- _What you need to do_:
Starting at the line that contains "Task: Select the 音乐大师之路 table entry", repeat each line exactly through the last line of the listing, and repeat nothing else.

========================================================================

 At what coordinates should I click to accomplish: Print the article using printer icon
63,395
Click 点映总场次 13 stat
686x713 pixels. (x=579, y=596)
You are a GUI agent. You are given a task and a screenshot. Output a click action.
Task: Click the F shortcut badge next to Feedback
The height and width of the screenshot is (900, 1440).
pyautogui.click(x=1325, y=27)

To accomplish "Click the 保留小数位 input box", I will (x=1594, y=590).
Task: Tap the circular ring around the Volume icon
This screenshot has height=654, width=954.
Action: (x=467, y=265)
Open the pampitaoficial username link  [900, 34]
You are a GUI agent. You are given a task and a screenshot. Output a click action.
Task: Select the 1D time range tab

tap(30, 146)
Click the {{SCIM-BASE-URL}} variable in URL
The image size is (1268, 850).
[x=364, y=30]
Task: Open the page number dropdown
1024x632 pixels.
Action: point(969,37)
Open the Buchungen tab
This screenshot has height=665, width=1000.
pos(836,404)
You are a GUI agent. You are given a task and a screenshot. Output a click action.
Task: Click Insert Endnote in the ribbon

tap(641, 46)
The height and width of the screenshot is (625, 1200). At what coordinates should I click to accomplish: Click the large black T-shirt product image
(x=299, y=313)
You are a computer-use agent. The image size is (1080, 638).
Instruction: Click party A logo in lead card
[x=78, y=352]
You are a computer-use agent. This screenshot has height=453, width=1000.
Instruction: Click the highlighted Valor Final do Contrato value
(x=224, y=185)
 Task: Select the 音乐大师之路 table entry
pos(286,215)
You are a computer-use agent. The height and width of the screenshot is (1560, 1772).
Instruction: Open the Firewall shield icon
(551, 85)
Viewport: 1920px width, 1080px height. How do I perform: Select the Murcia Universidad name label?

========================================================================

- _Your solution_:
 Task: Select the 音乐大师之路 table entry
pos(286,215)
You are a computer-use agent. The height and width of the screenshot is (1560, 1772).
Instruction: Open the Firewall shield icon
(551, 85)
Viewport: 1920px width, 1080px height. How do I perform: Select the Murcia Universidad name label?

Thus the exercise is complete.